The original soundtrack is available in both 5.1 and 2.0 options in lossless LPCM. Not that the packaging claims the 5.1 track to be DTS-HD Master Audio but it is in fact an LPCM track. It is a very quiet film with narration coming from the center speaker but once the music tracks kick in, the surrounding speakers get a workout with clear separation of the audio channels. There are no issues with audio dropouts or hard to hear portions in the production. The first act has almost all monologue scenes in English, the second act in Swedish, and the final act mostly being music and text in a mix of Swedish and English.

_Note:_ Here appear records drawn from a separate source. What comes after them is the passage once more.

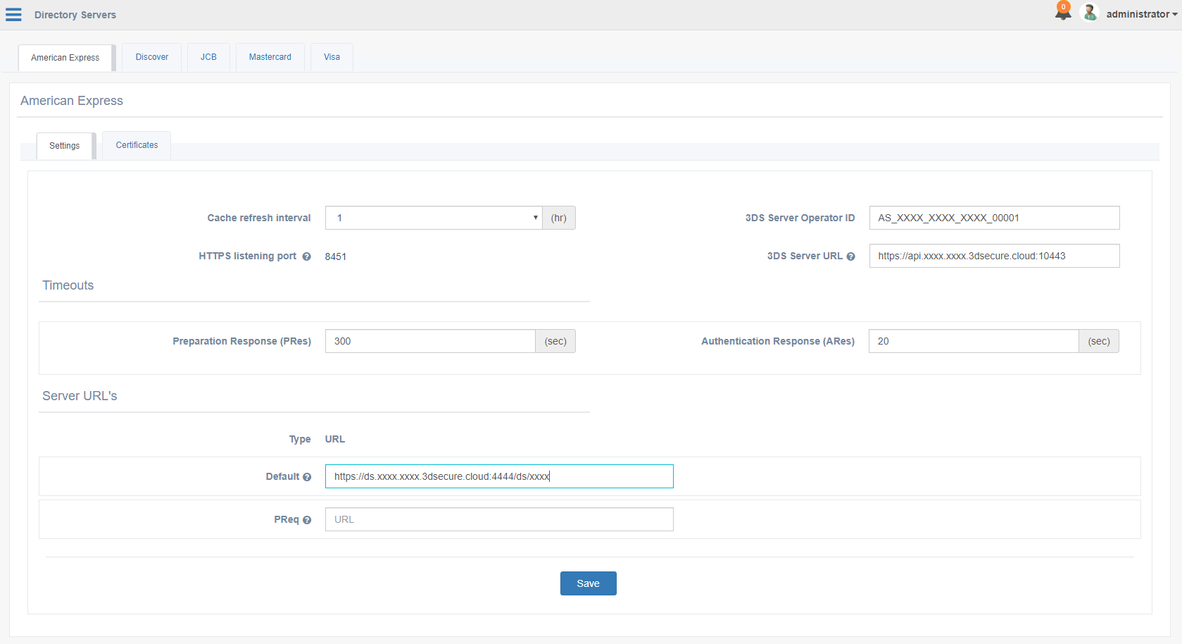Click help icon next to HTTPS listening port
The width and height of the screenshot is (1182, 644).
point(306,256)

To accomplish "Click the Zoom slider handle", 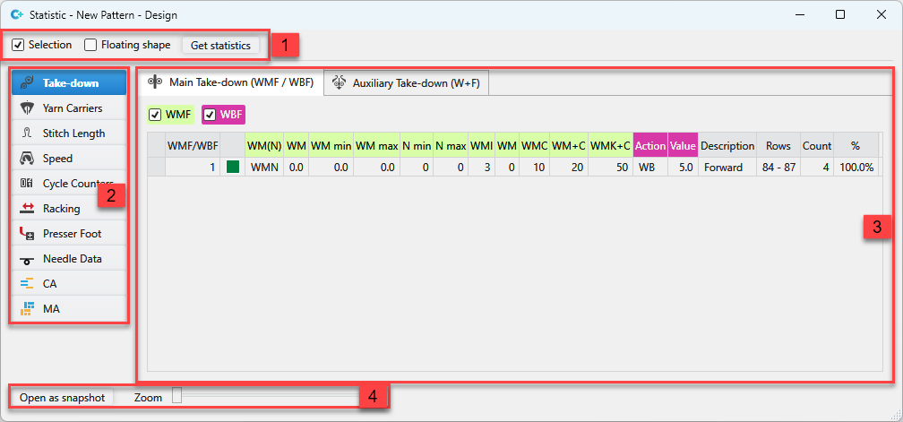I will [176, 396].
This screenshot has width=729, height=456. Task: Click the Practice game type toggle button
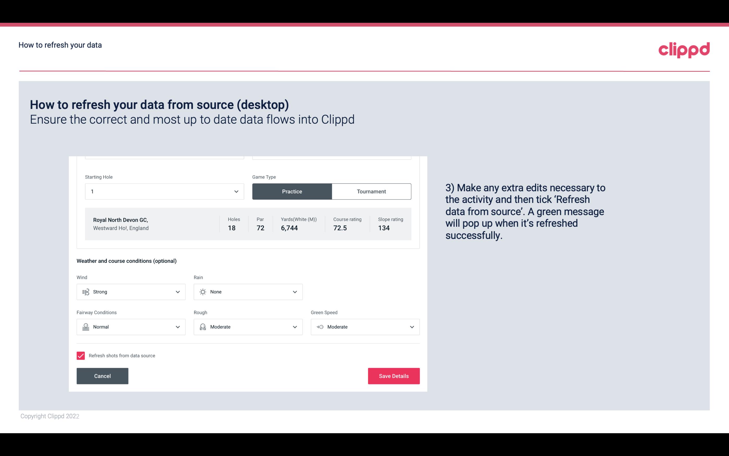[x=292, y=191]
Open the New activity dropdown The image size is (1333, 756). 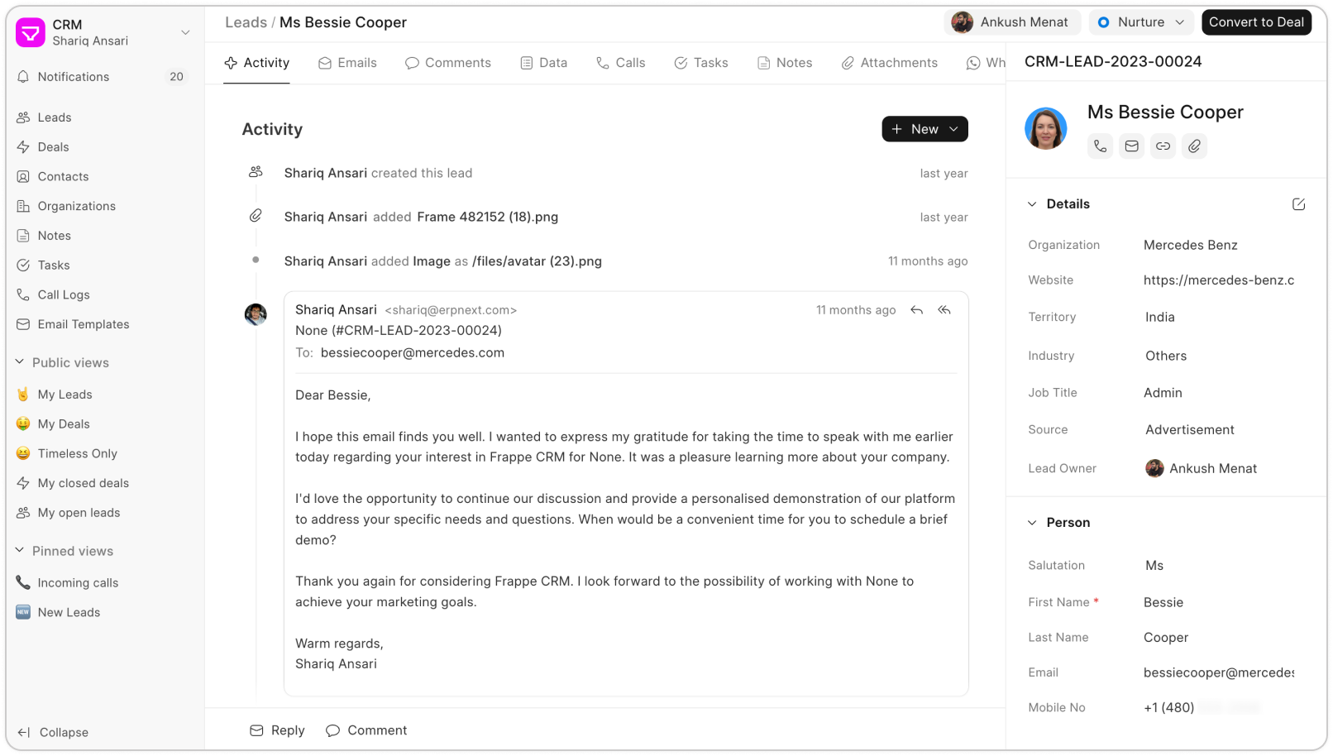(925, 129)
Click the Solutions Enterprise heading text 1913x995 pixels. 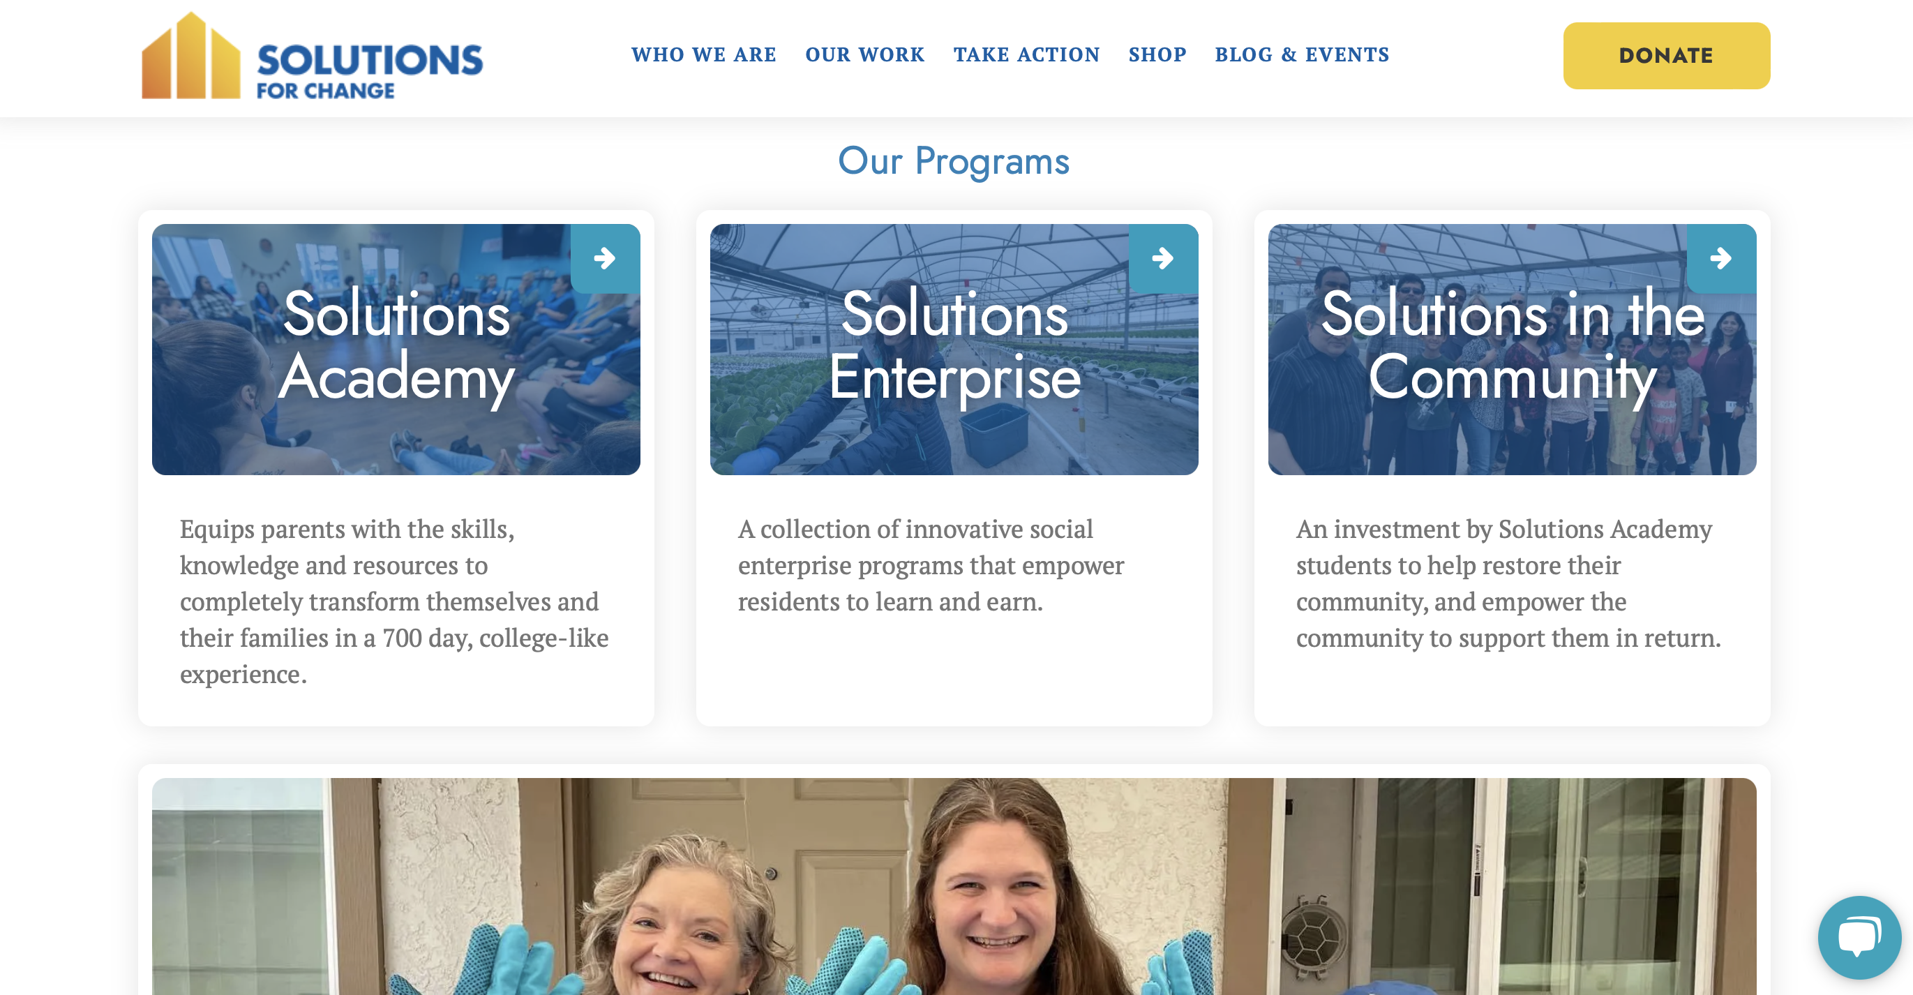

There are optional English (for Swedish portions), English HoH, and Swedish (for English portions) available for the main feature in a white font, making this an English friendly and a Swedish friendly release. The default is the standard English for the Swedish portions option and the subtitles can be changed via remote or by menu options.

Extras

The BFI is releasing “Stockholm My Love” as a dual format Blu-ray+DVD release, with the film and extras on a single Blu-ray and the same repeated in standard definition PAL on the DVD. The specs of the extras listed as follows is for the Blu-ray disc:

"Behind the Scenes" featurette (17:20)
This featurette includes various on set location B-roll footage showing Cousins directing and reacting to the shot scenes, both indoors and out. In addition Cherry also talks about her first time acting in a feature film and the challenges involved in a non-traditional production. Also interesting to hear Cousins not saying the traditional “action!” at the start of a shot but instead saying “Neneh, go!” appropriately.
in 1080p AVC MPEG-4, in 1.78:1, in English LPCM 2.0 with no subtitles

"Stockholm Locations with Commentary" featurette (12:25)
Cousins gives his comments on locations for the film over the shot images, which some are not used in the final cut, including location scouting and test footage.
in 1080i 60hz AVC MPEG-4, in 1.78:1, in English LPCM 2.0 with no subtitles

"Planning Stockholm My Love" featurette (1:38)
Cousins narrates over footage of him writing notes on the three act structure of the film in an early clip during the planning stages.
in 1080i 60hz AVC MPEG-4, in 1.78:1, in English LPCM 2.0 with no subtitles

Stills and Poster Gallery
39 pages of stills featuring location shots and the theatrical poster.
in 1080p AVC MPEG-4

Original Trailer (2:19)
Featuring some of the best shots in the film, it’s certainly an effective arthouse trailer that does not give away much of what the story is, even if it features Cherry’s narration.
in 1080p AVC MPEG-4, in 1.78:1, in English/Swedish LPCM 2.0 with burned-in English subtitles for the Swedish portions

Original Teaser (0:31)
The teaser is completely without dialogue, using only images and text for the short montage of images.
in 1080p AVC MPEG-4, in 1.78:1, LPCM 2.0

BFI Theatrical Release Trailer (1:20)
The BFI trailer is similar to the original trailer in execution, but is shorter and adds some film festival logos.
in 1080p AVC MPEG-4, in 1.78:1, in English LPCM 2.0 with no subtitles

DVD Copy
The film and extras are repeated on a PAL DVD.

Booklet
Included is a 20 page booklet. The first essay included is titled “A Walking Cure” by film critic Ian Christie comparing the work to Cousins’ previous films along with other city films such as “Hiroshima Mon Amour” and “Man with a Movie Camera”. Last year I was fortunate enough to conduct an interview with Mark Cousins on last year for the site (which can be read here), but instead we have Mark Cousins interviewing Mark Cousins in “Mark Cousins: Self Interview” as a sometimes self mocking yet informative interview text. Lastly there are photos, credits, special features information, and acknowledgements.

Overall

“Stockholm My Love” is Mark Cousins just barely crossing over into fiction film territory while still keeping with his series of cityscape film features. Neneh Cherry’s music is wonderful yet the narrative does seem to be slightly lacking compared to Cousins’ previous works. The video portion may suffer in certain points, but there are good extras on the disc as well as fine audio, still making this a recommended release.